Estimativas do setor apontam que o passivo total da agropecuária brasileira já supera R$ 1,3 trilhão, dos quais aproximadamente R$ 188 bilhões correspondem a dívidas financeiras diretas dos produtores. Diante desse cenário, a Frente Parlamentar da Agropecuária (FPA) intensificou as articulações para acelerar a votação do Projeto de Lei 5.122/2023, considerado uma das principais apostas para permitir a renegociação de débitos e recuperar a capacidade de investimento no campo.
A preocupação cresce justamente no momento em que agricultores começam a planejar a safra 2026/27, negociando sementes, fertilizantes, defensivos e operações de custeio. Após anos de custos elevados, juros altos e sucessivas adversidades climáticas, muitos produtores chegam ao novo ciclo com margens reduzidas e dificuldades para acessar novas linhas de crédito.
O problema ganhou dimensão nacional principalmente entre os produtores de soja, principal cultura agrícola do país. Apesar de o Brasil caminhar para colher mais de 180 milhões de toneladas da oleaginosa, a rentabilidade das propriedades sofreu forte pressão nos últimos anos. Em algumas regiões, as margens brutas recuaram mais de 30%, reflexo da combinação entre queda nos preços internacionais, valorização dos insumos e aumento dos custos financeiros.

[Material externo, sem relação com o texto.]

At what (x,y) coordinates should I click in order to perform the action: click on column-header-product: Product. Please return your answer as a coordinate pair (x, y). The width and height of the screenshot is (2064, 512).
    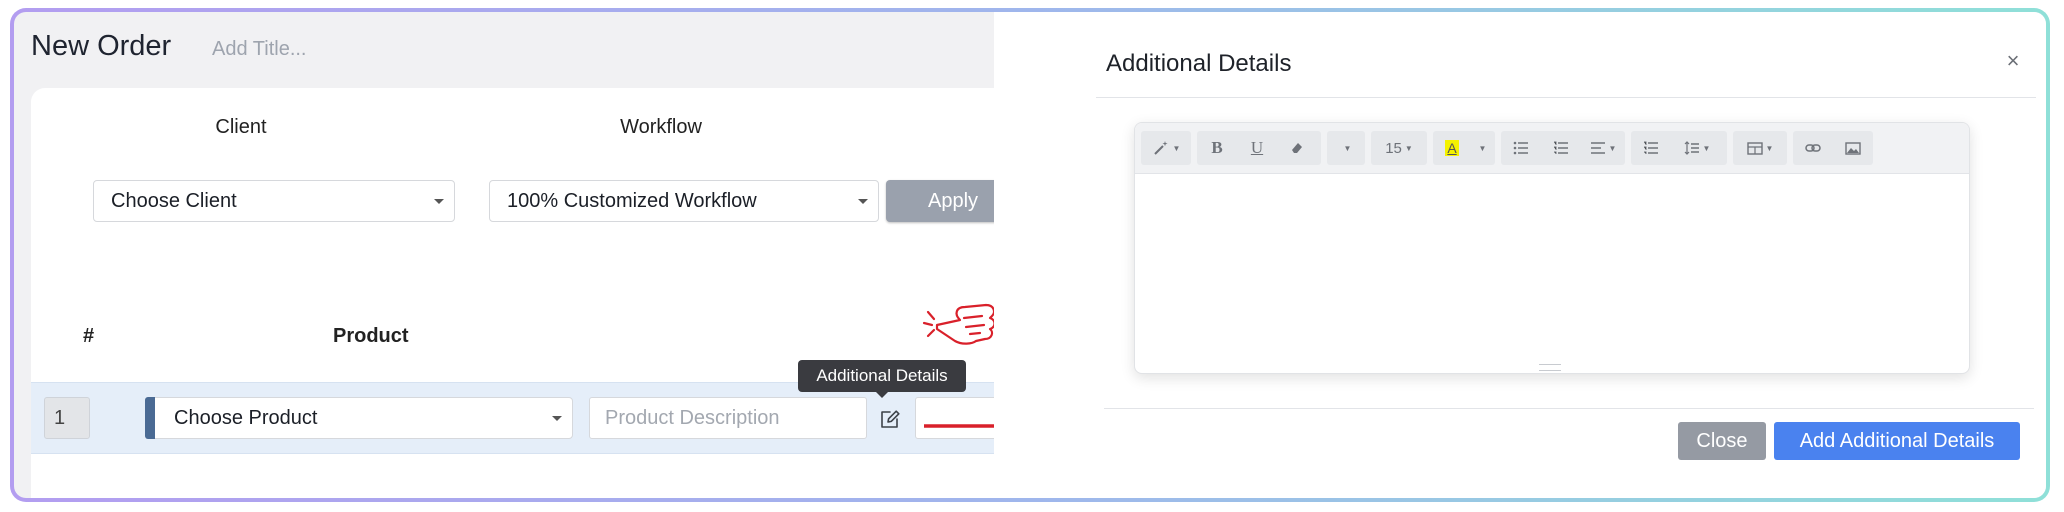
    Looking at the image, I should click on (371, 336).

Os reflexos desse cenário já aparecem nos indicadores do setor. Em 2025, o agronegócio registrou recorde de pedidos de recuperação judicial, enquanto a inadimplência rural avançou em diversas regiões produtoras. O ambiente mais desafiador levou instituições financeiras a endurecer critérios de concessão de crédito e exigir garantias adicionais, reduzindo a capacidade de financiamento de parte dos produtores.
Nesse contexto, ganhou força no Congresso Nacional o Projeto de Lei 5.122/2023. Embora tenha sido apresentado pelo deputado Domingos Neto, a proposta passou a ser uma das prioridades da Frente Parlamentar da Agropecuária, que atua para viabilizar instrumentos de renegociação de passivos, alongamento de prazos e recuperação da capacidade produtiva dos agricultores.
A avaliação de lideranças do setor é que a solução para o endividamento precisa ser definida antes do avanço do calendário agrícola. Isso porque grande parte da produtividade é construída antes mesmo do plantio, por meio de investimentos em correção de solo, fertilização, escolha de sementes e proteção fitossanitária. Sem acesso a crédito ou condições adequadas de renegociação, produtores podem reduzir aportes justamente em áreas que influenciam diretamente o desempenho da lavoura.
O debate vai além das propriedades rurais. O Brasil é líder mundial na produção e exportação de soja, cadeia que movimenta centenas de bilhões de reais anualmente e sustenta segmentos como biodiesel, proteína animal, logística, armazenagem e agroindústria. Por isso, especialistas alertam que a recuperação financeira dos produtores será decisiva não apenas para a safra 2026/27, mas para a manutenção da competitividade do agronegócio brasileiro nos próximos anos.
Enquanto aguardam uma definição em Brasília, agricultores seguem fazendo contas e ajustando o planejamento da próxima temporada. No campo, a percepção é de que o crédito poderá ser tão importante quanto o clima para determinar os resultados da próxima safra.